Location: United States

Friday, July 22, 2005

We blog because we're too ugly to be camwhores

I just got back from picking up my paycheck and on the way home I saw a gas station sign. It had all the usual information on it: price, grades, corporate logo, etc... But the one thing that stuck out for me was the phrase "Extreme Diesel". Diesel? Extreme? Sure, if you decide to light up a smoke while you're pumping gas, I can see where diesel could get extreme. But normal, non on-fire diesel? I can just picture it. Some douchebag on a snowboard going down a steep mountain while huffing a coke bottle full of diesel while screaming "XTR3M3 L0L0L0L!!!!!111one23" and subsequently crashing face first into the top of a tree.

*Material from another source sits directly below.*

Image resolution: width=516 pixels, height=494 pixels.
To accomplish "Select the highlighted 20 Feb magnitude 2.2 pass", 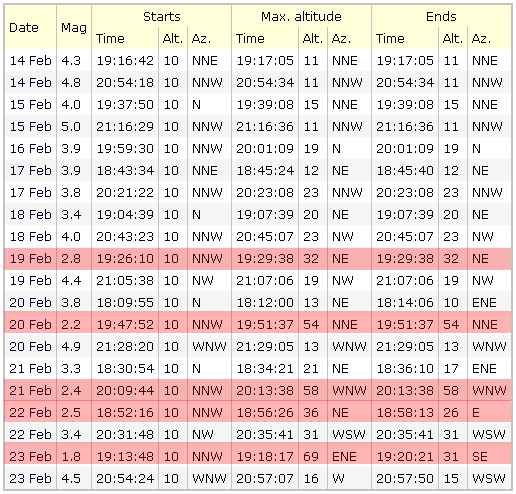I will click(x=30, y=325).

Every now and then, some tard shows up at the booth window where I work asking for matches. I'm usually polite and tell them that we don't carry matches and they go on their merry way, looking for some way to fark up a simple operation like pumping gas. There is a reason why we don't carry matches or lighters (anymore). Gasoline fumes + open flame = (Think about it). We are well aware that if we started selling matches or lighters some idiot will eventually insist on lighting up after they start pumping their gas. Be grateful we even sell you cancer sticks. I personally have no problem with selling cigarettes because people still have free will. I'm not going to cram them down your windpipe so it's not my damn fault when you start getting various cancers. I couldn't keep the damn things out of the booth if I tried. I'm just a farking gas monkey. Blame management.

A few days ago I was on my way to work and I saw a cow relieving itself. Not in the normal way though. There was a fountain of brownish liquid spewing forth from its ass, reminding me of tubgirl. Sort of a tubcow. I was like, HOLY CRAP, TUBCOW!!!! Sickest thing I have ever seen in real life. The worst part was that its ass was pointed straight at the road so I had a full view of the liquid ass explosion.